Aden, now almost six, had the hardest time with the separation and the reunion has been more complicated for her than for her siblings. When life got hard and her emotions were overwhelming, she used to cry about Daddy being gone. Now, when she’s upset she seems to flail about for good excuses to cry, but they are harder to come by. She has also come to the realization that although having Daddy home is fun, sometimes it just means one more parent around telling her what to do.
And the two of us as a couple are doing fine, although with three kids there is less time to be alone than we would like. One more person around to take care of the endless work that needs to be done to keep a household running is a huge relief. I haven’t touched the laundry since Ian came home, and I’m finally getting some sleep. I’m still not over the shock of being able to walk out of the house alone, unencumbered by children every time we need to mail a package or buy milk.
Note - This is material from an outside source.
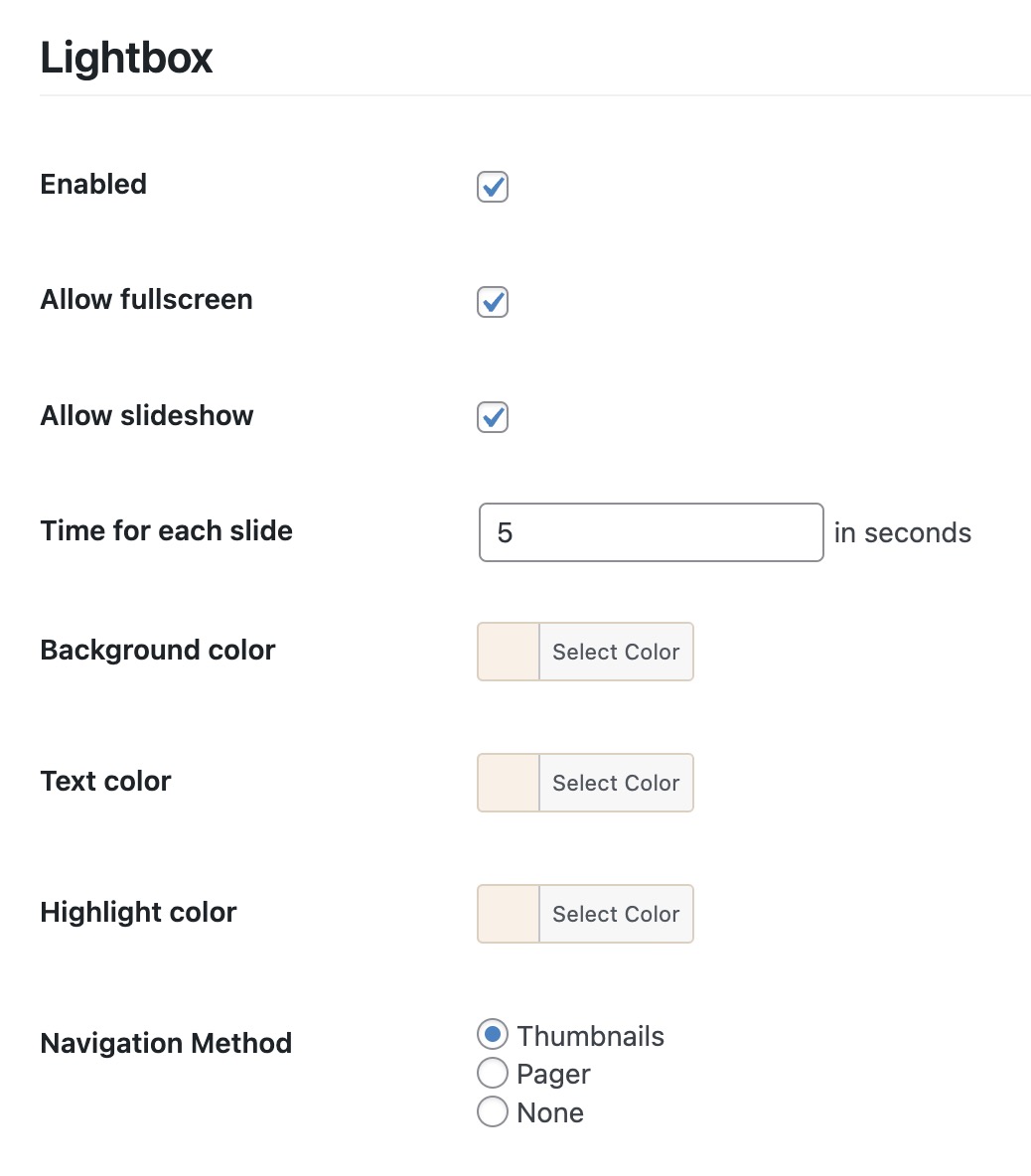Click the 'None' option label text

point(550,1113)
Recently, I got up the nerve to ask Ian about his chances of being redeployed. He said it was a possibility. I told him I didn’t know if I could do it again – that if he loved me, he wouldn’t ask me to. I wanted to ask him to leave the Reserves for the sake of our family, but I couldn’t. Ian has told me his presence saved lives in Iraq, so I’m stuck with a dilemma as old as war itself: I need him home with me to help raise our kids; he needs to use his talents to make a difference in the world. I don’t know which one of us is being selfish.
After weeks of trying to readjust to being a family of five, it’s finally starting to sink in that I’m not on my own any more. Today, while I was picking a few things up at Target, Ian took Mona and the baby with him to pick up Aden at school. As I stood against the front of the store, protected from the rain, waiting for them to return, I realized that for the first time in many, many months I was alone and smiling. All the responsibility for the kids and their schedules was, at last, not just on my shoulders.
The van pulled up. Quinn was asleep. Mona cried out, “Mama! You’re back!” When I asked Aden how school was, she said, “I did good,” with a satisfied smile. Ian was wet, but looked proud that he’d successfully picked Aden up in the rain despite being burdened with a sleeping baby and a three-year-old in mid-tantrum. The van was warm and dry. In the back was a fresh supply of diapers. The girls were the embodiment of a joyful noise and all I wanted to do was kiss my husband. Ian may have come home last month, but I feel like I just arrived.